Eliezer rose to new heights when he accepted his mission. (See An Appreciation of Eliezer) He was lifted into a new reality and was able to travel long distances in just moments. He tasted his own experience of the Infinite, not as an observer of Abraham, but as himself. He knew that God was guiding him. Abraham had promised that an angel would assist him in fulfilling his mission. Yet, he prayed for God’s help, and, even more remarkably, used his own judgment rather than simply rely on his special help.
Eliezer determined on his own that the proper wife for Isaac would practice Chesed – kindness – almost equal to Abraham’s. “With her I will know that you did kindness with my master Abraham.”

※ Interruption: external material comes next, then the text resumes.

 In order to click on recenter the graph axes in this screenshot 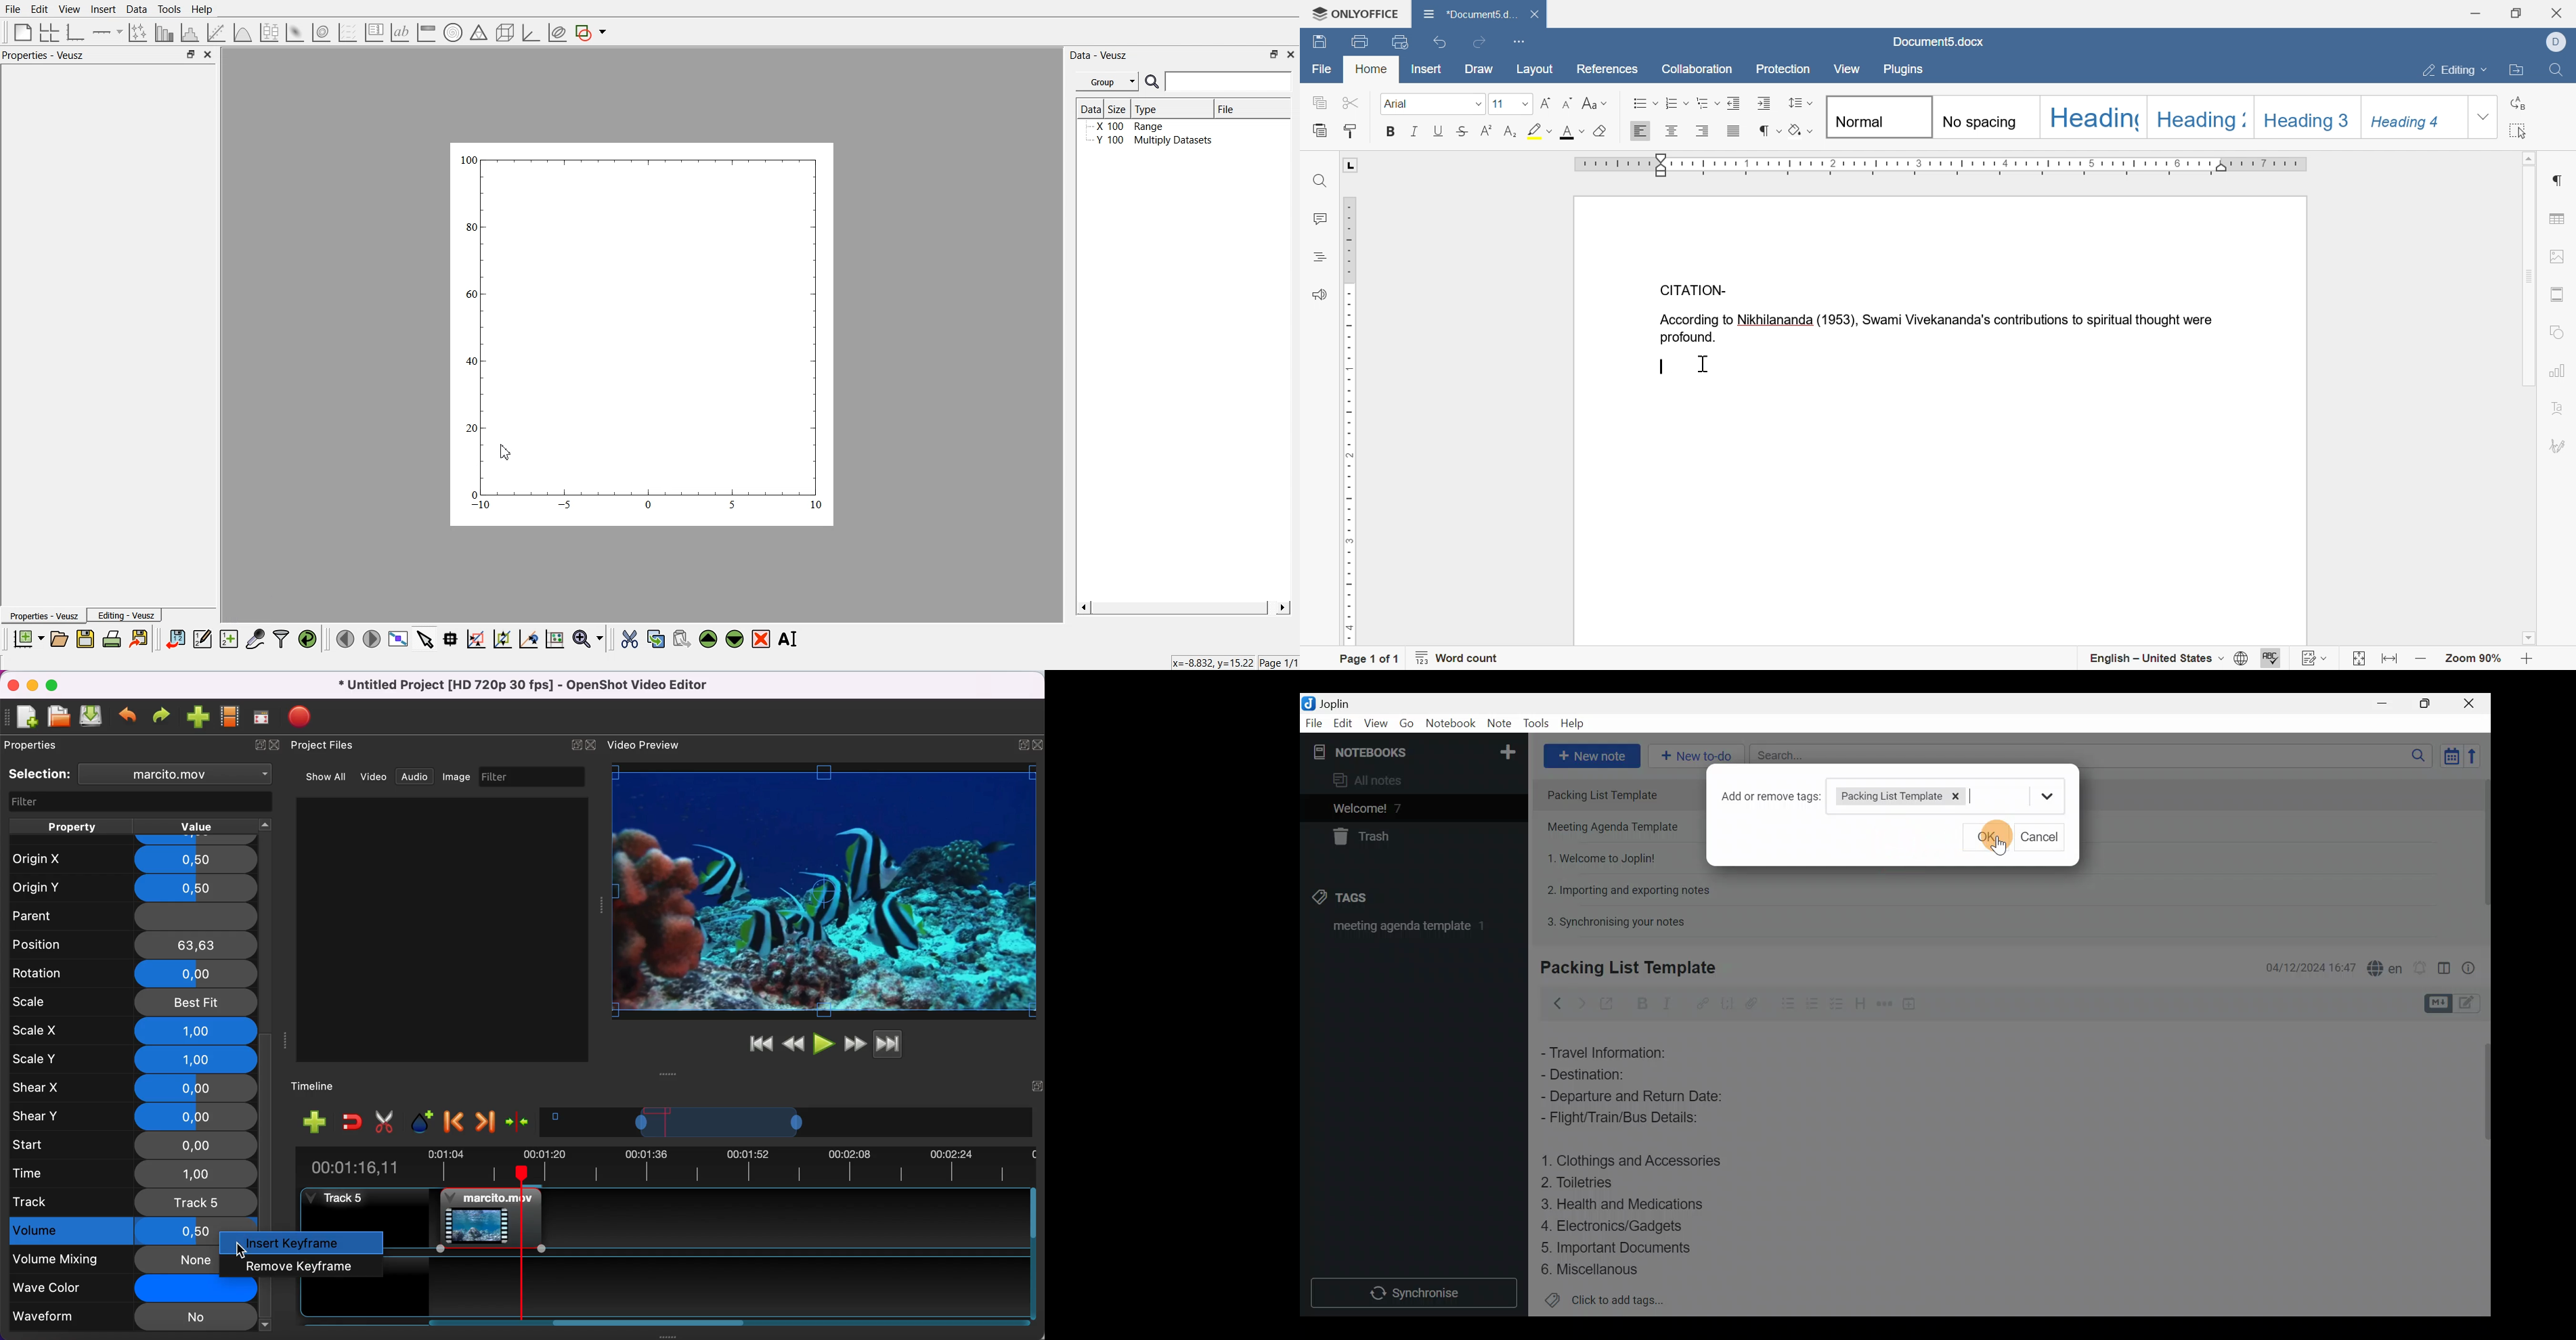, I will do `click(528, 638)`.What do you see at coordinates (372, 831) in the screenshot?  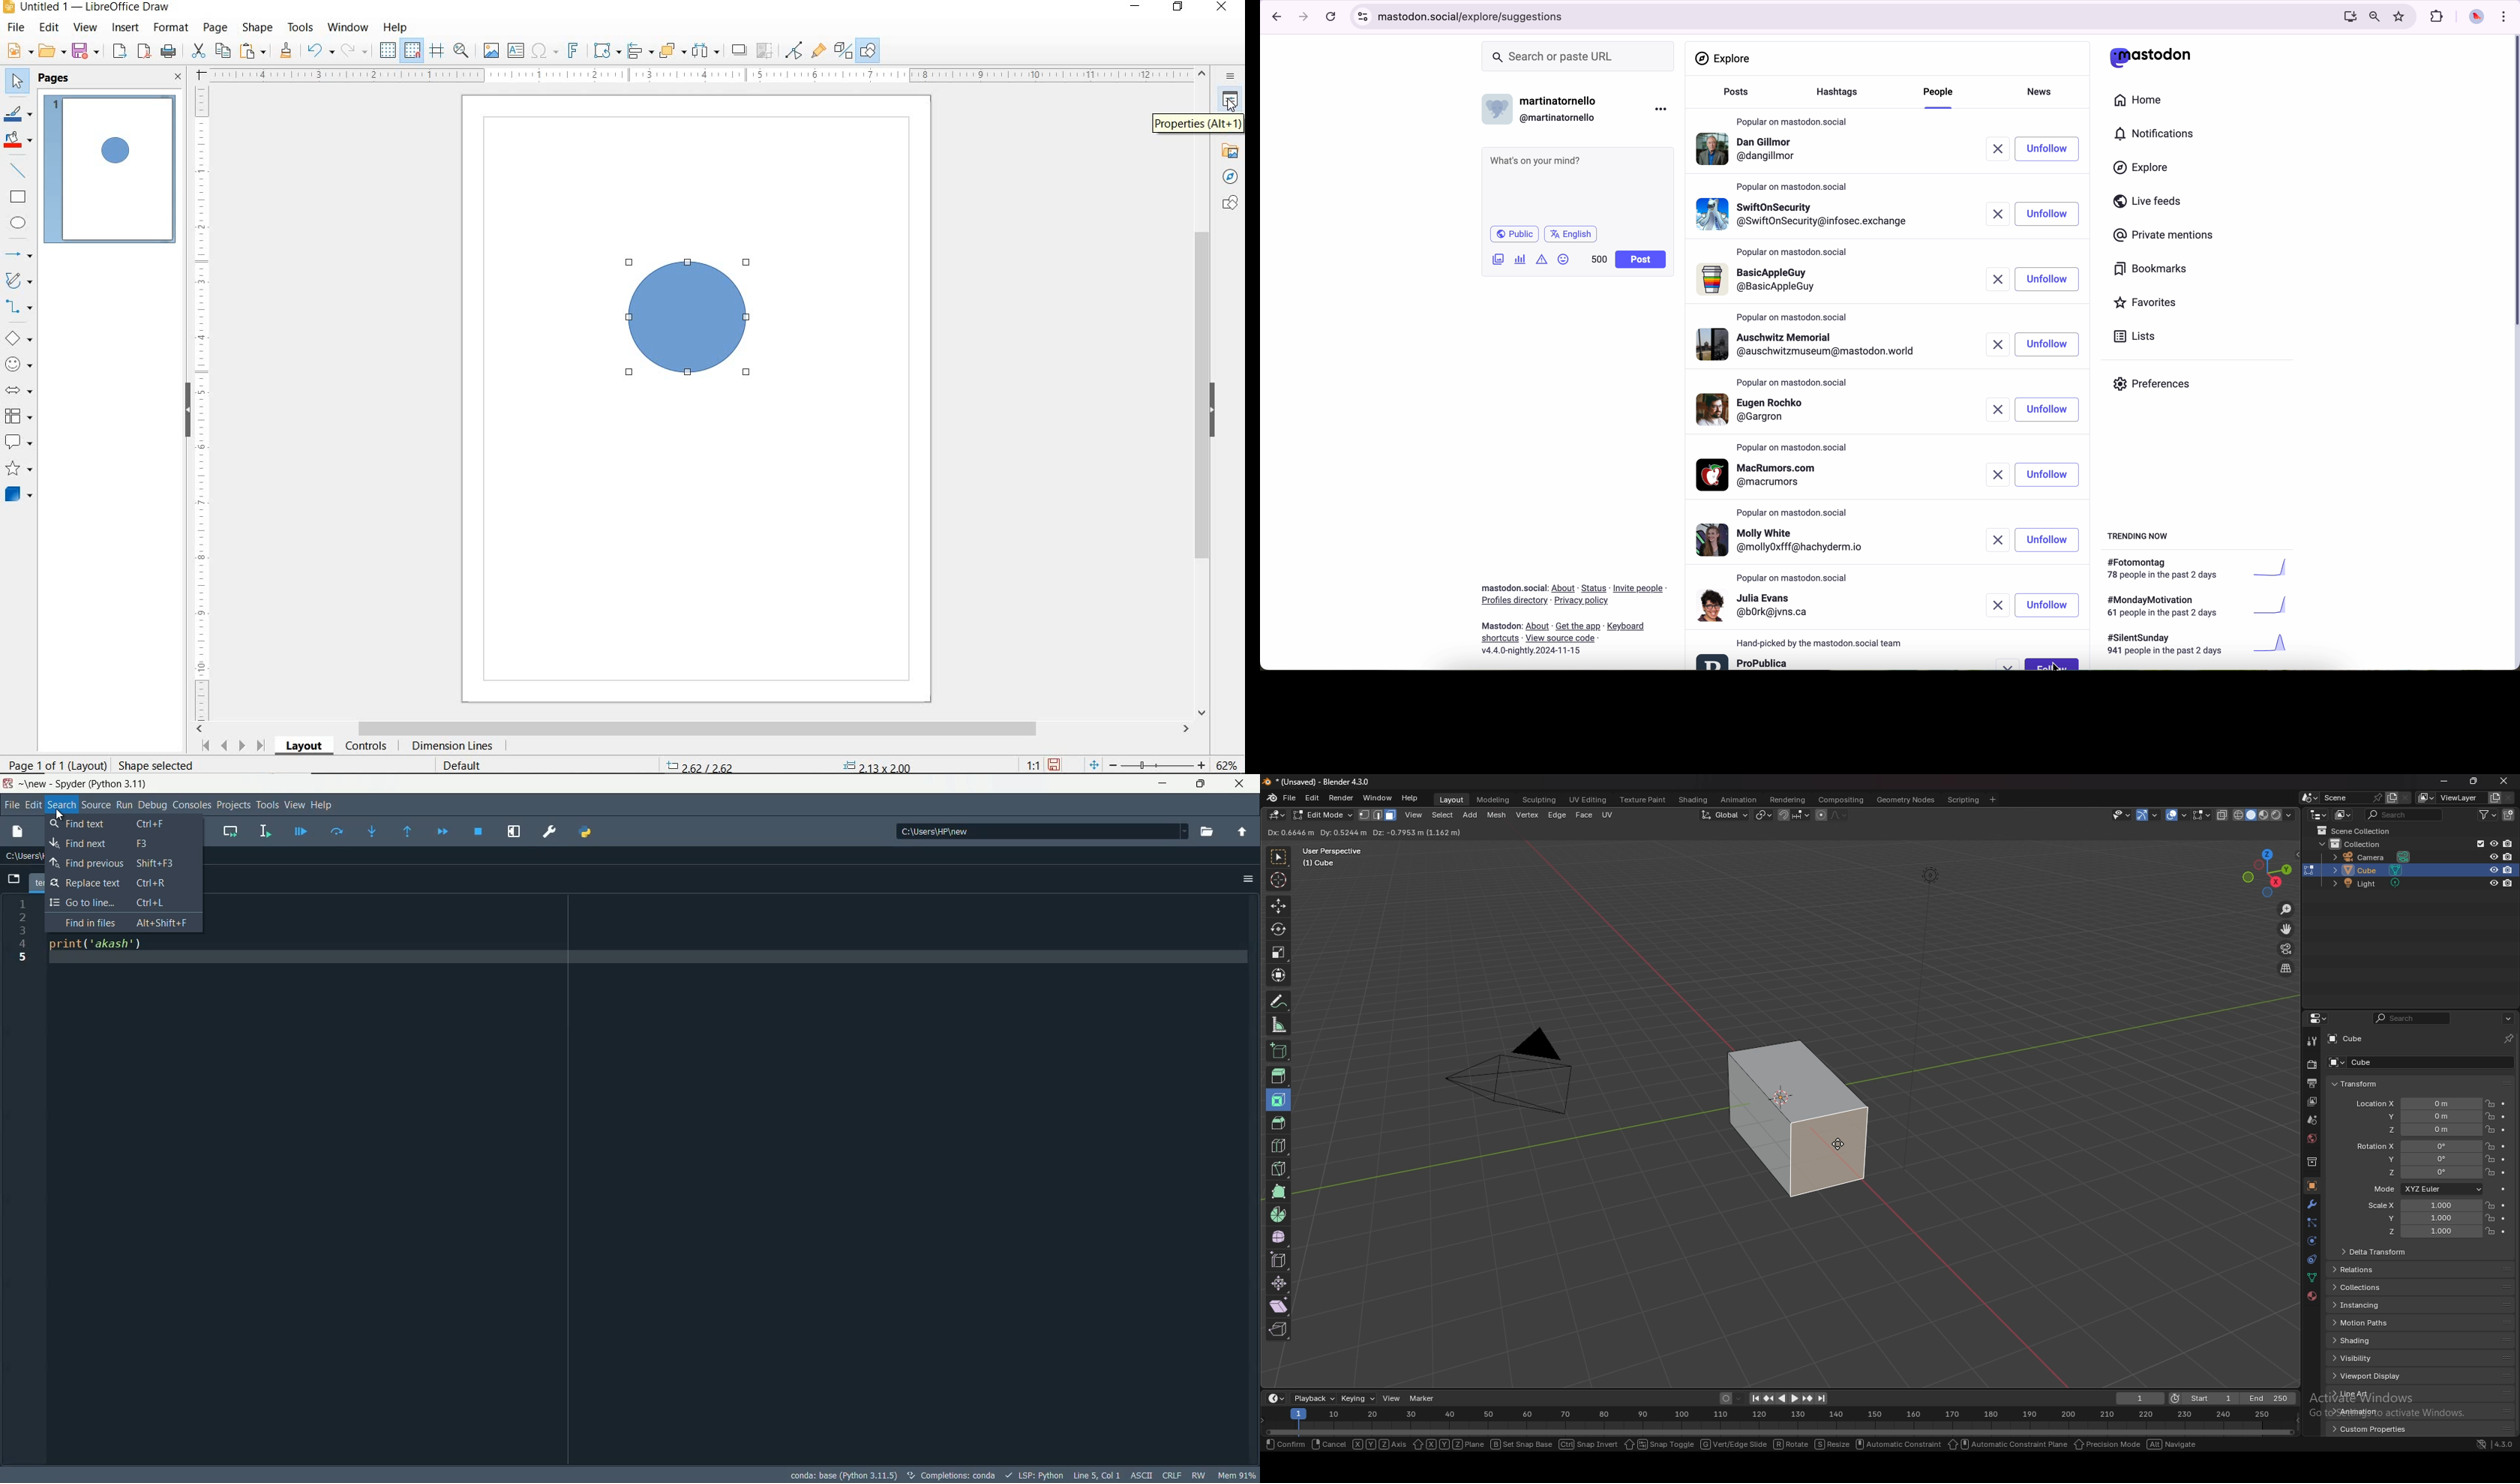 I see `step into function` at bounding box center [372, 831].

Eliezer determined that there was only one thing that could prove God’s kindness to his master. Abraham was wealthy, powerful, honored, and had a son when he was 100 years old. None of that would convince Eliezer that God had done kindness to Abraham.
He decided for which qualities to look and he decided that his success would be the only absolute proof of God’s kindness. His magical journey was not enough, nor was the presence of an angel at his side. How did Eliezer know?
He was convinced that Chesed can be qualified as successful only if it led to more Chesed in the future. Eliezer determined that all of God’s Chesed to Abraham could only be determined as true if Eliezer succeeded in finding a woman who would ensure that Chesed would continue as a primary quality of this family and nation.
We often feel good after performing a kindness. Eliezer reminds us to hesitate before rejoicing in our success: “Wait and see,” says Eliezer, “if your Chesed leads to more. Only then will you know that your kindness was successful.”